Net losses at Swedish payments provider Klarna quadrupled in a bruising first half during which the valuation of Europe’s one-time most valuable private tech plummeted. The payments company reported a net loss of SKr6.2bn (£580mn) from SKr1.4bn a year earlier. It attributed the worsening figures to higher staff costs, investment in integrating Swedish price comparison service PriceRunner and rising credit losses.

It blamed higher credit losses on the challenges of underwriting new customers with limited credit histories. Revenues increased 24 per cent year-on-year, driven by growth in markets including the US, where Klarna has built up 30mn users, a fifth of its global total. It has also expanded into countries including Canada, the Czech Republic and Greece.

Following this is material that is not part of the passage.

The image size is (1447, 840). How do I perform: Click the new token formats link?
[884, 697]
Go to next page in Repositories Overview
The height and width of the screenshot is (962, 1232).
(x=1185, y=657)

“Klarna has been operating in a very different environment in the first half of 2022,” said Sebastian Siemiatkowski, chief executive and co-founder. Klarna’s struggles reflect challenges facing the wider buy now, pay later sector, as lower consumer spending and greater regulatory scrutiny hit the popular credit products, which allow consumers to defer or divide payments into instalments. The value of Klarna’s shares slumped in July to £7bn.

The group raised £800mn from investors including Sequoia and Mubadala, the sovereign wealth fund of the United Arab Emirates. Klarna was valued at £46bn as recently as June last year, following a £639mn funding round led by Japan’s SoftBank, the investment group behind a disastrous bet in office-sharing group WeWork. The company slashed its workforce by 10 per cent in May as Siemiatkowski said it would focus on “short-term profitability”.

Klarna has not been profitable since 2019.